» TASK ITEM: Starting at the line below holding "Task: Click the Aktiviti" and stopping at the line holding "883x674 pixels.", print every line exactly, both ends included, and leave the rest out.

= = = = =

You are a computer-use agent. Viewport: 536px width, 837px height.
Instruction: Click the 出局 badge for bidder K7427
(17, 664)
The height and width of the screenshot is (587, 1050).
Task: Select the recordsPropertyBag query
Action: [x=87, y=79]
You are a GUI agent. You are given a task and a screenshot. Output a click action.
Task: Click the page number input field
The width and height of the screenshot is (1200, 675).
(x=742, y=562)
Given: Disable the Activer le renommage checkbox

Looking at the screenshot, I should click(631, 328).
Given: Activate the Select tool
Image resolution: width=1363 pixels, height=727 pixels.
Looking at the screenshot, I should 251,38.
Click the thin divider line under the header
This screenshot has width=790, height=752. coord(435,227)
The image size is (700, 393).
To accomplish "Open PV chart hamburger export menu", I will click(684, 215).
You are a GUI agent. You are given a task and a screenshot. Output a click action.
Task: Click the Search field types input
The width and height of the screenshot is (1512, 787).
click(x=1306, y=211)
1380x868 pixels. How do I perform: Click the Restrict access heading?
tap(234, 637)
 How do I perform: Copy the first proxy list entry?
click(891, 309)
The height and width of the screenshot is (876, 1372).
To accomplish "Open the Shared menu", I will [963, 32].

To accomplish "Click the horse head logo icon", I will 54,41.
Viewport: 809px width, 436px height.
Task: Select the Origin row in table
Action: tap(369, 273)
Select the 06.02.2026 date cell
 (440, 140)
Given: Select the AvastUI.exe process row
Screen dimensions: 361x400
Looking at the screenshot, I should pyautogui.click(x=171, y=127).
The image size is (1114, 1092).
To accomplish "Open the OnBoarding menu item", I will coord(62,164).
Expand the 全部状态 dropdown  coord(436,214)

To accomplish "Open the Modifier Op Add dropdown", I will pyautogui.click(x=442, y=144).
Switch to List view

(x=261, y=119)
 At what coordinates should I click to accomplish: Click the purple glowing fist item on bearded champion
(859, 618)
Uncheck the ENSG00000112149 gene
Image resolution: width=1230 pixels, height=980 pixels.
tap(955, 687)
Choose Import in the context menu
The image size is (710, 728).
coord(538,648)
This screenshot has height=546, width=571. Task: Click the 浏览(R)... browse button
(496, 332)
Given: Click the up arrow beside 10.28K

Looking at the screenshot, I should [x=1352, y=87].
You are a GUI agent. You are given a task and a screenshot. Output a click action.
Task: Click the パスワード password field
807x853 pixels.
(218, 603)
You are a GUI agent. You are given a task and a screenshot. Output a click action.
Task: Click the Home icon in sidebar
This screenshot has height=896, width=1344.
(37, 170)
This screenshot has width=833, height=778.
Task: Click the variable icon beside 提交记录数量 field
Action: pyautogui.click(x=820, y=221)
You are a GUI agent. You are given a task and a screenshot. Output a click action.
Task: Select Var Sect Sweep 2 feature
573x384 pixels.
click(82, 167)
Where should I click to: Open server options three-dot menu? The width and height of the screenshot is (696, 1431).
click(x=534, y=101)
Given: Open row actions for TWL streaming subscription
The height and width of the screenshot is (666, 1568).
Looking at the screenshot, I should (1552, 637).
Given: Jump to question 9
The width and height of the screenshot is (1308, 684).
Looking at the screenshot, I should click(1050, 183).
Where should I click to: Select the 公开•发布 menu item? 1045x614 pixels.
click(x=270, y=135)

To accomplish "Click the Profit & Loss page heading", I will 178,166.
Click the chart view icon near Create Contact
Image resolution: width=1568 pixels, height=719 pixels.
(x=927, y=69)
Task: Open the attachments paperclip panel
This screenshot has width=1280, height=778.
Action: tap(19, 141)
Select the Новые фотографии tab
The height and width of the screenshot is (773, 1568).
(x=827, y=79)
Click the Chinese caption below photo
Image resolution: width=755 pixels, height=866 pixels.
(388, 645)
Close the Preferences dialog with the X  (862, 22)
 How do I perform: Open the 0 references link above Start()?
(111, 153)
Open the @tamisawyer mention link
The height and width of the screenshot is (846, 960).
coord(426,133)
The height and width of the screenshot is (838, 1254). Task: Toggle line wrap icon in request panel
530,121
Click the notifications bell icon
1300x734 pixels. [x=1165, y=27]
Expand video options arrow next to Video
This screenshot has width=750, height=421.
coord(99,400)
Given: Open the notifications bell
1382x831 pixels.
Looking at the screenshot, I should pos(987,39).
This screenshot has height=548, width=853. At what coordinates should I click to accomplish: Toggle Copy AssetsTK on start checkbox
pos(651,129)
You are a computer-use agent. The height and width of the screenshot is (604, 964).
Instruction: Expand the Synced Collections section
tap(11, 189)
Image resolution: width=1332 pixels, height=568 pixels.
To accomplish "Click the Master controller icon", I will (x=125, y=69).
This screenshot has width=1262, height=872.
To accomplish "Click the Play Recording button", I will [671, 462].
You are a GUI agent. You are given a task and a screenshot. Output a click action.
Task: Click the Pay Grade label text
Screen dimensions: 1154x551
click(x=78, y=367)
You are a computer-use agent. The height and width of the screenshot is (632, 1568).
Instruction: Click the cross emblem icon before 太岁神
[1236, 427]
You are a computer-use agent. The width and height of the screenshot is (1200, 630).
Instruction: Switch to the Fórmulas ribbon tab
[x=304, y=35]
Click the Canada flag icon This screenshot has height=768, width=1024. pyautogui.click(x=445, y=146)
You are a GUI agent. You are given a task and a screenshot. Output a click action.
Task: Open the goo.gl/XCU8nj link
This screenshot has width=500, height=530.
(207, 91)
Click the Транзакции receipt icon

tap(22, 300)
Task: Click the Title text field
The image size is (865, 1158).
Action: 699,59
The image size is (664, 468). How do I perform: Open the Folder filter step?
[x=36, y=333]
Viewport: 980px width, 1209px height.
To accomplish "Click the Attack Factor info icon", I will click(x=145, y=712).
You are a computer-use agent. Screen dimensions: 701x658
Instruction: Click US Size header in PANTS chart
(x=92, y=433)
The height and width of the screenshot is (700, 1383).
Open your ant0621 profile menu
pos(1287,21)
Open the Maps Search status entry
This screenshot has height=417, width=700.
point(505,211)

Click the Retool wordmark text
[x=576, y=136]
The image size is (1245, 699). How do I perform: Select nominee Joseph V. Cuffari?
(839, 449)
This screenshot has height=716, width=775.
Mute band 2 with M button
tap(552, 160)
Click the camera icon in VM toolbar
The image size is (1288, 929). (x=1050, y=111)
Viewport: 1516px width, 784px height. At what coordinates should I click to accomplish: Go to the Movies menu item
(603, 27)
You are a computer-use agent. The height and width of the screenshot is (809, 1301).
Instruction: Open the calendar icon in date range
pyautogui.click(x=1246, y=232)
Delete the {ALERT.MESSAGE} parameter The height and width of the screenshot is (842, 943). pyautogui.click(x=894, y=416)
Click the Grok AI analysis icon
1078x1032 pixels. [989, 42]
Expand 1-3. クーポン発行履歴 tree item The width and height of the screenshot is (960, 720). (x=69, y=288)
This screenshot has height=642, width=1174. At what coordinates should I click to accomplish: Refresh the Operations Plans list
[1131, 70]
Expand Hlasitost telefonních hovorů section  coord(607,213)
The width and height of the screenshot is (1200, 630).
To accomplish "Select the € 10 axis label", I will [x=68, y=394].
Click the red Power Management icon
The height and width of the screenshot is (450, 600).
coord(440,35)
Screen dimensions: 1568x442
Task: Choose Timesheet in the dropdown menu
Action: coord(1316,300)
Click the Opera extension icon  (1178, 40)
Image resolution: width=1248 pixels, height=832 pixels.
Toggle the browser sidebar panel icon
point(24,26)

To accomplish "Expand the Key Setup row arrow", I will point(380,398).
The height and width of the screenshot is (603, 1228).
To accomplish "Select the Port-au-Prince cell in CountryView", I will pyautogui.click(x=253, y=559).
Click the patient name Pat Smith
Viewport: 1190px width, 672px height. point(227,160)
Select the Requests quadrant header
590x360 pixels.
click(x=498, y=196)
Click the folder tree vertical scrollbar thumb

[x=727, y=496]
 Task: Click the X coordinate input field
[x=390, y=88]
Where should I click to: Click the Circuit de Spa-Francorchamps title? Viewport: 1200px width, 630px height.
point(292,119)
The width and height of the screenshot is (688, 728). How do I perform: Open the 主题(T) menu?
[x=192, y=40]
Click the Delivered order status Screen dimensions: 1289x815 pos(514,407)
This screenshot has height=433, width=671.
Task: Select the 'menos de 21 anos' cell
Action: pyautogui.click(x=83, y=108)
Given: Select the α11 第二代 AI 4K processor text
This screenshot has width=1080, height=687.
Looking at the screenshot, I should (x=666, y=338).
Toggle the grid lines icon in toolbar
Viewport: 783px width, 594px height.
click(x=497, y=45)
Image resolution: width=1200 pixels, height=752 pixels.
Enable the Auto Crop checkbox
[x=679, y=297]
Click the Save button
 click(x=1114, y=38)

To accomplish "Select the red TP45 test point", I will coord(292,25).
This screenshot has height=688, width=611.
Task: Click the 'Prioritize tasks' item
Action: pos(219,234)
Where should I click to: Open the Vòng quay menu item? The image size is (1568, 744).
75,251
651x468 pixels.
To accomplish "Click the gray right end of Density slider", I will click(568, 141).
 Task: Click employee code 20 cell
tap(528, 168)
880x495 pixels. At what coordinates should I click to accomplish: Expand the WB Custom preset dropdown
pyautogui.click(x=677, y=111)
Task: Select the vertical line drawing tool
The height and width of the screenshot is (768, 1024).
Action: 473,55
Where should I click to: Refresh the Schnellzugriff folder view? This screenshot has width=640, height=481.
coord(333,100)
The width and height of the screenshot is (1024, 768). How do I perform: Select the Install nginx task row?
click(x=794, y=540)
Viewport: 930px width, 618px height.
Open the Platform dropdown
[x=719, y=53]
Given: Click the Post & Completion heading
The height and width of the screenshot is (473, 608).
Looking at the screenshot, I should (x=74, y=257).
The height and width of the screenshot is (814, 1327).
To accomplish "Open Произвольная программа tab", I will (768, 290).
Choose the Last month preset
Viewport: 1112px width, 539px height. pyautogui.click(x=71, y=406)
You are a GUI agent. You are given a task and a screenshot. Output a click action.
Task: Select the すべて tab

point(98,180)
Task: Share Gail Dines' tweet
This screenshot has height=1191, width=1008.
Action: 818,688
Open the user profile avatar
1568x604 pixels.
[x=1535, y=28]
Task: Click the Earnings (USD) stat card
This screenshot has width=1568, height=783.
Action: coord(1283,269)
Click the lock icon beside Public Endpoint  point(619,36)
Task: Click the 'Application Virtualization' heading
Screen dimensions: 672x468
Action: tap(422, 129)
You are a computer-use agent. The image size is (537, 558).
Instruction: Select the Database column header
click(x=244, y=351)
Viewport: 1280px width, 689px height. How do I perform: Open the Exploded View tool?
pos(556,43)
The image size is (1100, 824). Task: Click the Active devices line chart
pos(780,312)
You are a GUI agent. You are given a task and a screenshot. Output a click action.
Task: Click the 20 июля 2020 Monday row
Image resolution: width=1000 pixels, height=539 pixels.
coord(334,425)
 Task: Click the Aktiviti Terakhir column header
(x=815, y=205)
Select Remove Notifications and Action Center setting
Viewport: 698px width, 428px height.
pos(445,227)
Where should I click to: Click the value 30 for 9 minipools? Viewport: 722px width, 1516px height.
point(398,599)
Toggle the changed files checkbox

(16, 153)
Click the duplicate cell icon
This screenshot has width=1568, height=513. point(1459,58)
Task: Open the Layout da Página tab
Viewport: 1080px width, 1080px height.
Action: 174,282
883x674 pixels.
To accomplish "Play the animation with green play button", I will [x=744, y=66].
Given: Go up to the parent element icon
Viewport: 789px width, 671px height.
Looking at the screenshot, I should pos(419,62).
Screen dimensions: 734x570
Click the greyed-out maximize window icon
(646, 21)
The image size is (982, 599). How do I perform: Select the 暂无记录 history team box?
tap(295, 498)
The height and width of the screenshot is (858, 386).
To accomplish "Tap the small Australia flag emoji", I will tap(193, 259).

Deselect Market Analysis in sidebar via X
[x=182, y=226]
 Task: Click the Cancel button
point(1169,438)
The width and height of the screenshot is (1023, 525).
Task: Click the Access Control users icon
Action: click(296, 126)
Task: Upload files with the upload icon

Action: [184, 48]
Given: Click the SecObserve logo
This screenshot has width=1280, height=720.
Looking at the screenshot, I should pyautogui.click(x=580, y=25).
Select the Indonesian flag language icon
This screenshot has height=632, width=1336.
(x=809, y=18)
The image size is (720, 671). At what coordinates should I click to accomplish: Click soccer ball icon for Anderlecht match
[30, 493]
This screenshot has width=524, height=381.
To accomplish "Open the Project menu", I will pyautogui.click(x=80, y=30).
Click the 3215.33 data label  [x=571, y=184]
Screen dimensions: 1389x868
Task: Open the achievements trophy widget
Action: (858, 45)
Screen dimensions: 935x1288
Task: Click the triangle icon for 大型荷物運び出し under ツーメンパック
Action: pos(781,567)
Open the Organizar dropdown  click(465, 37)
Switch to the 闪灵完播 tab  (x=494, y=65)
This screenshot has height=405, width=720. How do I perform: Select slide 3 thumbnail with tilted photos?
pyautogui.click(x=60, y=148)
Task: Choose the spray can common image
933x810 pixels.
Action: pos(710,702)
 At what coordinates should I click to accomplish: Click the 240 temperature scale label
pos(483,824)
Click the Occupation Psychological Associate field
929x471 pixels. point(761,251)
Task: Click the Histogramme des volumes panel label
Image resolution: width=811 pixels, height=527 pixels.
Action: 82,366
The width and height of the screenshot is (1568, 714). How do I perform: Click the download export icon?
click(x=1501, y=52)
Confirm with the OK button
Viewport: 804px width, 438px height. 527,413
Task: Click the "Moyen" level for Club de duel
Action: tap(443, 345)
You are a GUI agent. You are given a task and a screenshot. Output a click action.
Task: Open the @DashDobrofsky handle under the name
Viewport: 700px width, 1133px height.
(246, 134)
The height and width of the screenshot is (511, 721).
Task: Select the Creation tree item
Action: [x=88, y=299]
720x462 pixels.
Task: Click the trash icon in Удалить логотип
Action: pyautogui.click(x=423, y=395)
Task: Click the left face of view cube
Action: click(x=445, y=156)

= = = = =

» FINISHED EXERCISE:
 Task: Click the Aktiviti Terakhir column header
(x=815, y=205)
Select Remove Notifications and Action Center setting
Viewport: 698px width, 428px height.
pos(445,227)
Where should I click to: Click the value 30 for 9 minipools? Viewport: 722px width, 1516px height.
point(398,599)
Toggle the changed files checkbox

(16, 153)
Click the duplicate cell icon
This screenshot has width=1568, height=513. point(1459,58)
Task: Open the Layout da Página tab
Viewport: 1080px width, 1080px height.
Action: 174,282
883x674 pixels.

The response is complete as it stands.